- What you should do -
Please, in the data that follows, copy exactly the lines from the line with "Where should I" through the last one, both included. Do not include pictures.

───── Provided material ─────

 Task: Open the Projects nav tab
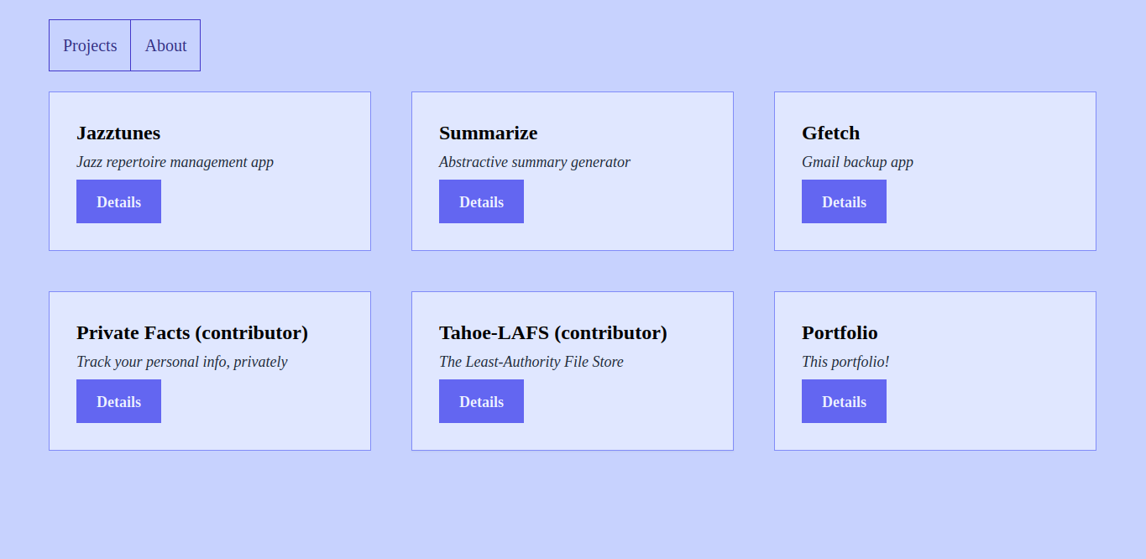pos(90,45)
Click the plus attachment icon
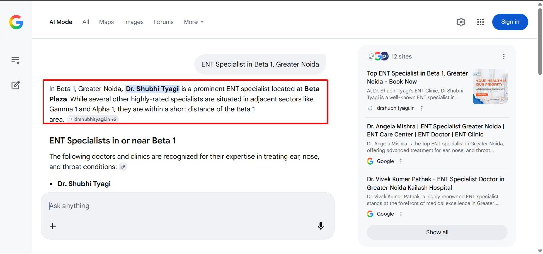The height and width of the screenshot is (254, 543). point(53,226)
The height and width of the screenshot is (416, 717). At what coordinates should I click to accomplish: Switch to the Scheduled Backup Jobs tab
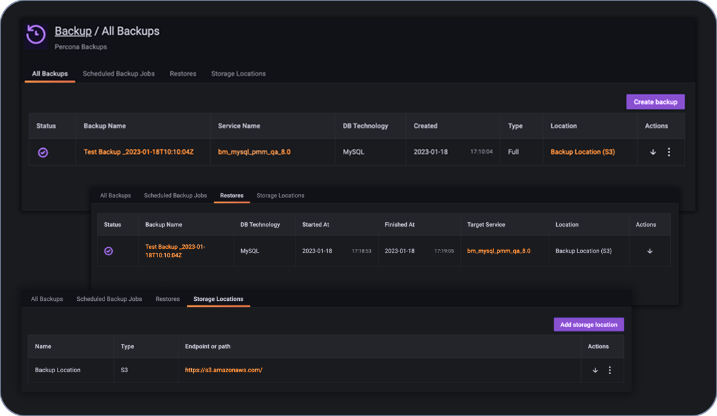pyautogui.click(x=118, y=73)
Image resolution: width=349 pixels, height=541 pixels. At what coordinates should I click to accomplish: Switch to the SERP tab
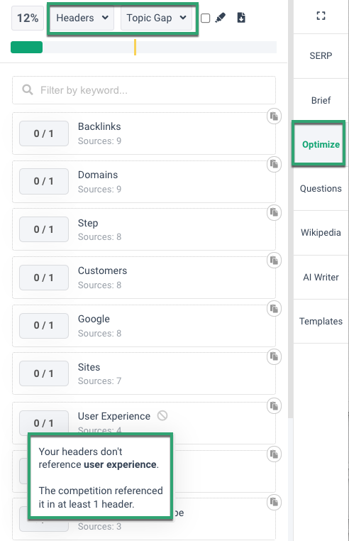coord(321,56)
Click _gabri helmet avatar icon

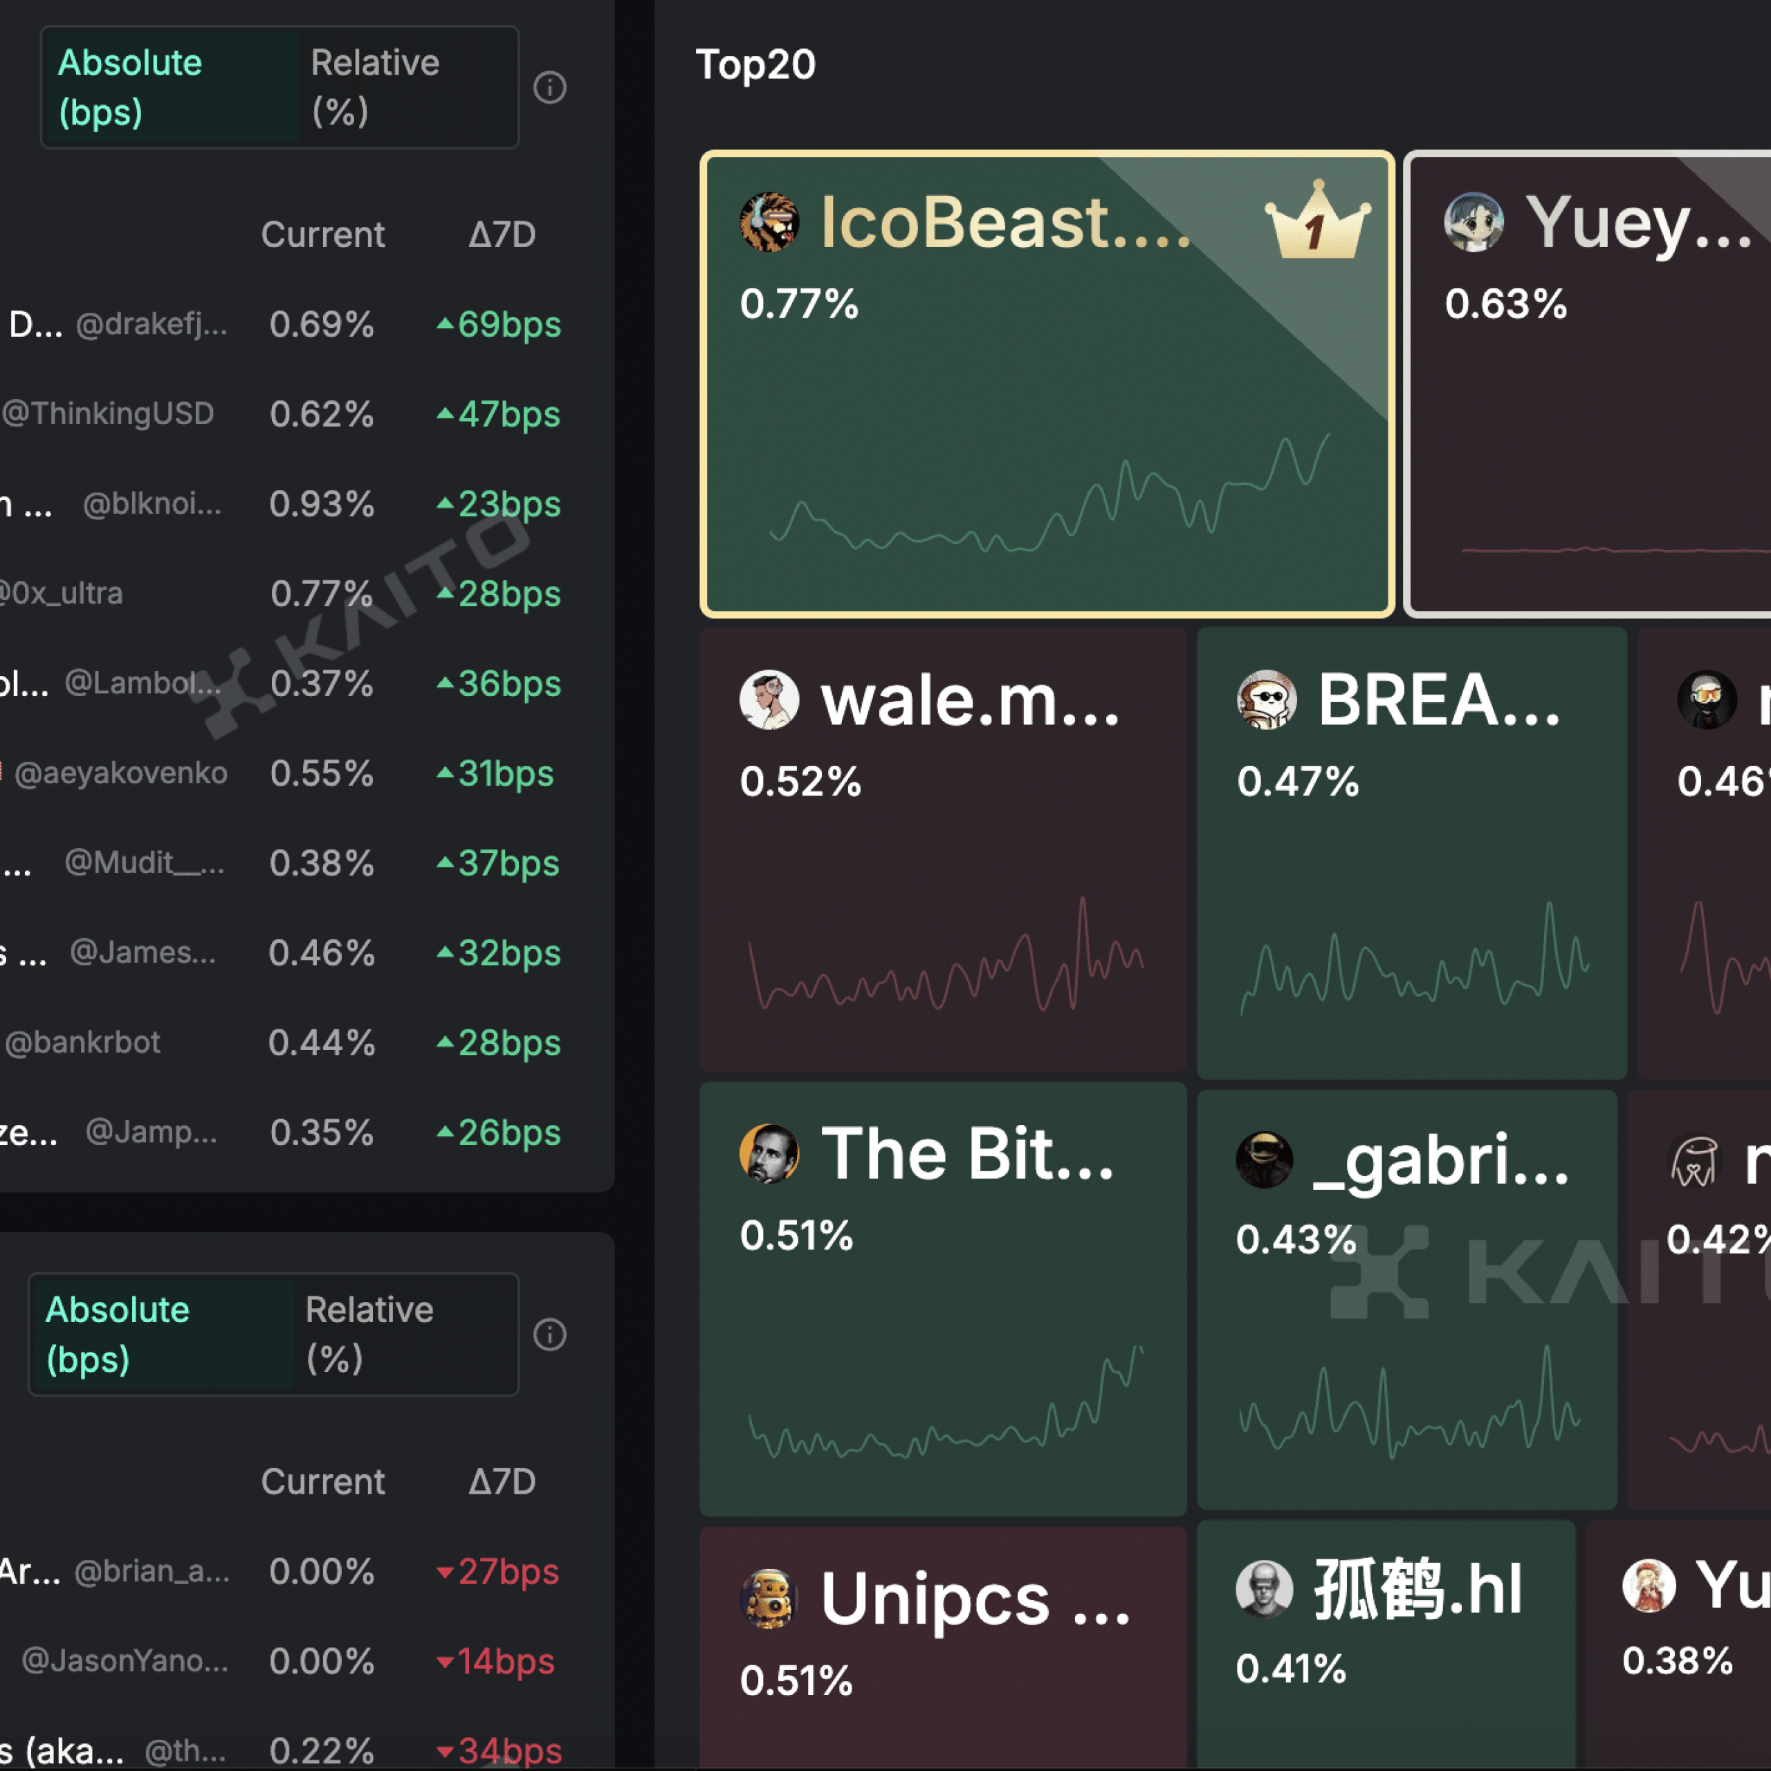[1264, 1160]
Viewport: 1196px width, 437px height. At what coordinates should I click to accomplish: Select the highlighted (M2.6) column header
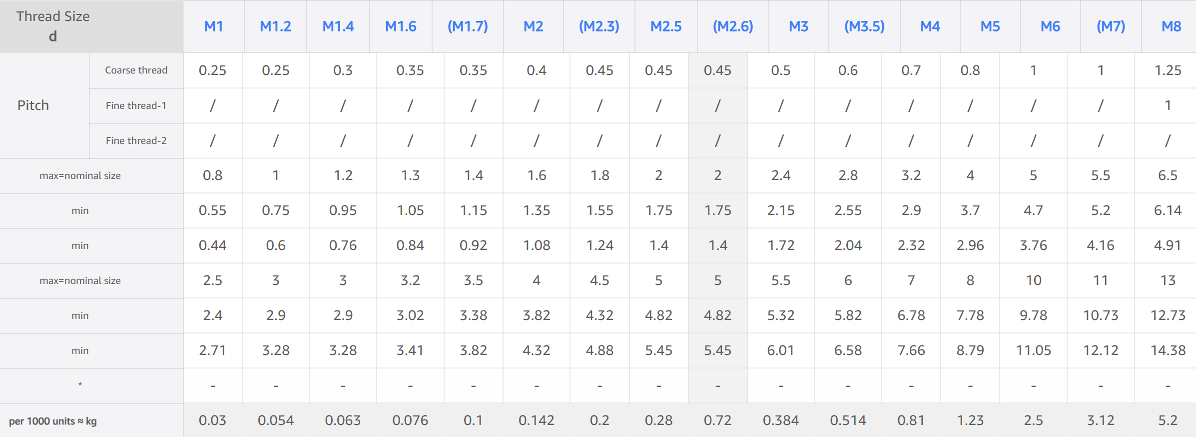click(x=733, y=27)
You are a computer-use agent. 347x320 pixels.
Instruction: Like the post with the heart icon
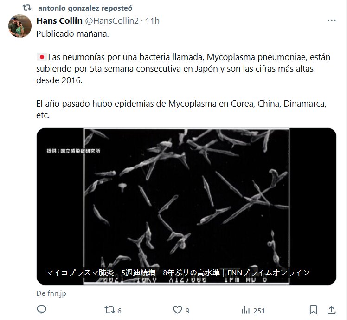coord(177,310)
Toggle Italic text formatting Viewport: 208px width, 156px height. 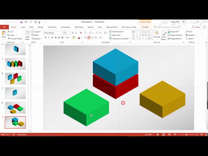[49, 38]
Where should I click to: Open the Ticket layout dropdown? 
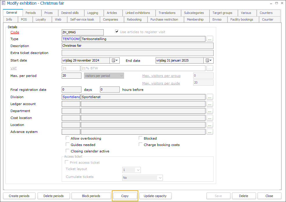click(x=138, y=170)
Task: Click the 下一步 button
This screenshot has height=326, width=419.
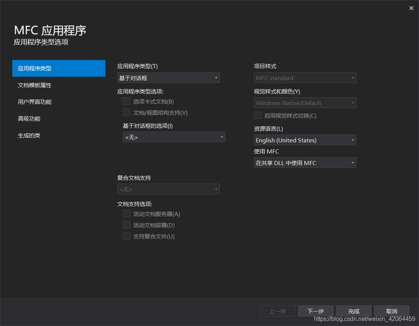Action: coord(315,311)
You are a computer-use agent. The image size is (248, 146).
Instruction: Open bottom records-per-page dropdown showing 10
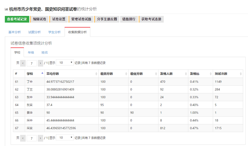pyautogui.click(x=65, y=137)
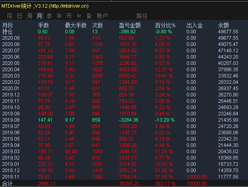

─────

- Response to the task -
Where should I click to: Open the Ticket layout dropdown? 
click(x=138, y=170)
Task: Click the 下一步 button
This screenshot has height=326, width=419.
Action: coord(315,311)
You are a computer-use agent. The image size is (248, 146).
Instruction: Open bottom records-per-page dropdown showing 10
pyautogui.click(x=65, y=137)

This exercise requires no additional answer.